ÇİN HÜKÜMETİ İLK ÖLÜMLERE KADAR VİRÜSÜ DİKKATE ALMADI, HABERLERİ DE SANSÜRLEDİ
VİRÜS salgını ilk olarak ocak başında ortaya çıktı. Hükümetin ilk tepkisi virüs haberlerini sansürlemek oldu. Yetmedi, haberi yazan 8 gazeteci gözaltına alındı. Yetmedi, Vuhan polisi haberlerin “yalan” ve “dedikodu” olduğunu iddia etti. Ardından polis, resmi internet sitesindeki bülteninde bunun sars benzeri bir hastalık olmadığını ve insandan insana geçmediğini iddia etti. Ocak ayının ikinci haftasında ilk ölümler yaşanmaya başlayınca bunun koronavirüs olduğu itiraf edildi ve “Salgın kontrol altında” dendi. Virüsün merkezi Vuhan’da olağanüstü önlemler ilk olarak ocak ayının üçüncü haftası alındı. Halihazırda virüs Çin’in bütün eyaletlerine yayılmış durumda ve enfeksiyon kapanların sayısı artmaya devam ediyor. Hastalığın ne tedavisi bulundu ne de kontrol altına alınmış durumda. Bugün geldiğimiz nokta şöyle: Tüm kentlerde mahalle mahalle kim nereye gidiyor, ne zaman eve geldi, maske takıyor mu? Polis ve özel güvenlik bunun raporunu tutuyor.

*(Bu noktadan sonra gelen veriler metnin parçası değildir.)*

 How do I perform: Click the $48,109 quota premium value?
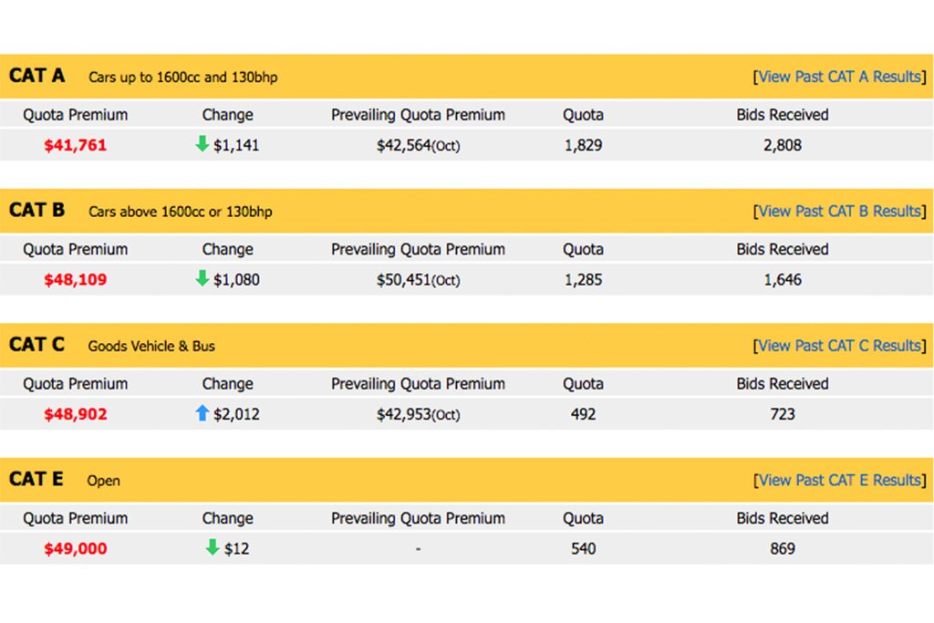tap(76, 280)
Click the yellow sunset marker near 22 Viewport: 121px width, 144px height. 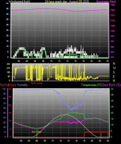pos(101,135)
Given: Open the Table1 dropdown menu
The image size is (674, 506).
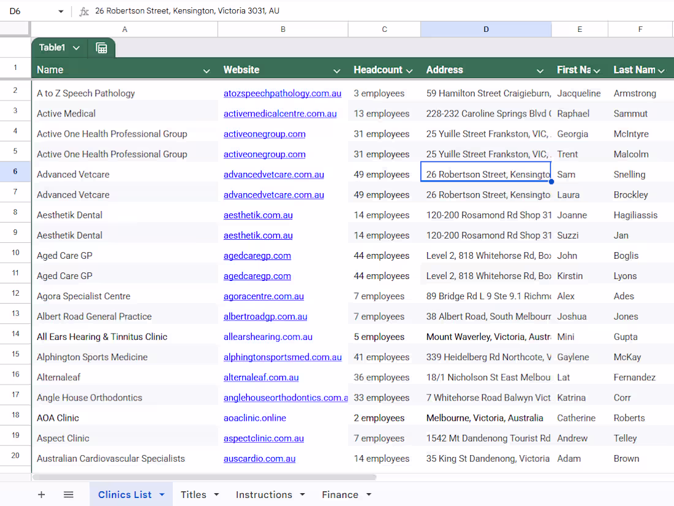Looking at the screenshot, I should point(76,47).
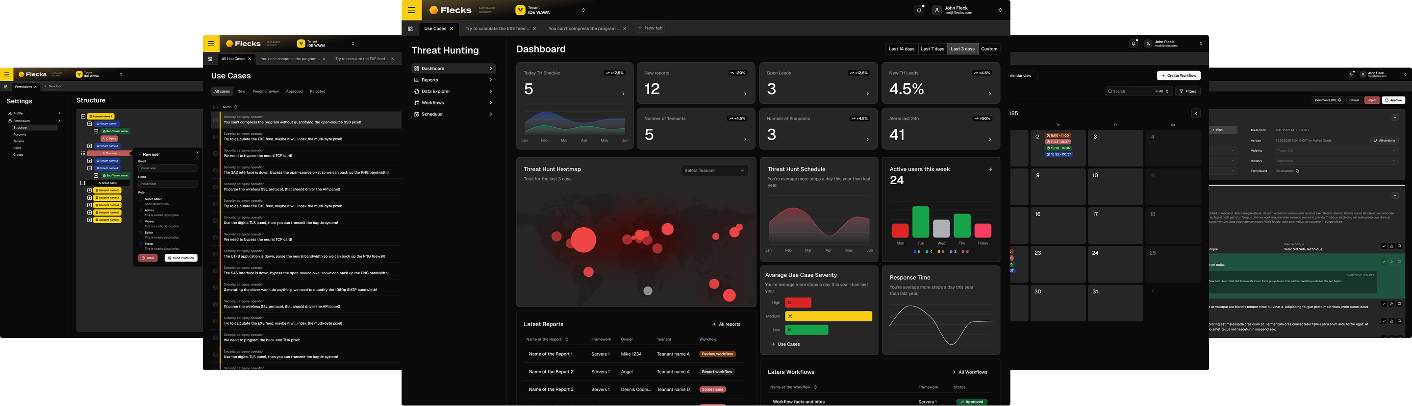Select the Last 7 days range tab
Screen dimensions: 1412x406
(x=932, y=49)
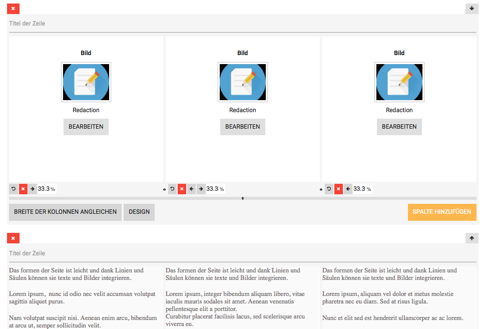Click Breite der Kolonnen angleichen

[x=65, y=212]
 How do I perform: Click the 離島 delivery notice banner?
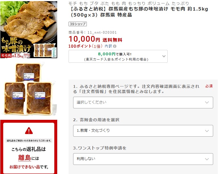[29, 147]
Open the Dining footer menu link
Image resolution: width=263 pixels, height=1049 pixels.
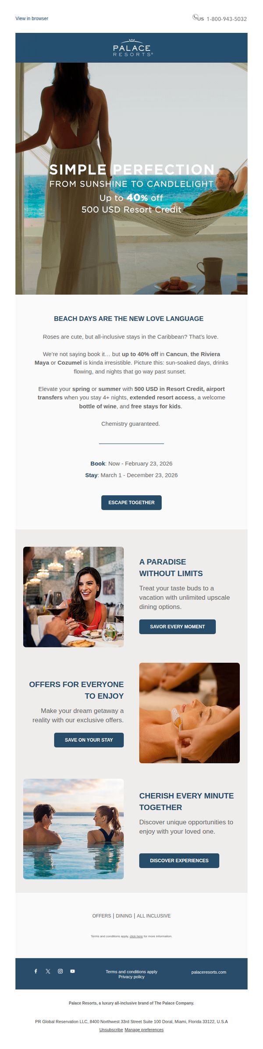[124, 916]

Varlığından yeni haberdar olduğumuz Vuhan’daki şu malum su ürünleri pazarında ve benzeri birçok yerde “Gıda kontrolü neden yapılmıyordu?” sorusuna hükümet henüz cevap vermiş değil ve muhtemelen vermeyecek de. Ama “Bu kriz esnasında vatanın kahraman evlatlarının destan yazdığını” söyleyecektir. muhafazakar bir ulusçuluk, Çin’deki politik iklimi özetleyen anahtar kelime. Bu siyasi kimlik içerisinde eritilen bir dizi unsur var. Bunlardan birisi şu: Partiye ve hükümete koşulsuz, sorgusuz-sualsiz itaat, bağlılık ve boyun eğme. Salgın sürecinin başından itibaren virüs fiyaskosuna parti ve hükümet imza attığı ve kendi halkına ve dünya kamuoyuna özür dilemesi halinde otoritesi sarsılacağı için Çin resmi düzeyde şu an bulabildiği en pişkin yoldan ilerliyor: “Elimizden geleni yapıyoruz”. Elinden gelen her şeyi yapmadığını ortaya çıkaran ve bunu yaptığı için cezalandırılanlara aşinayız: Gazeteciler.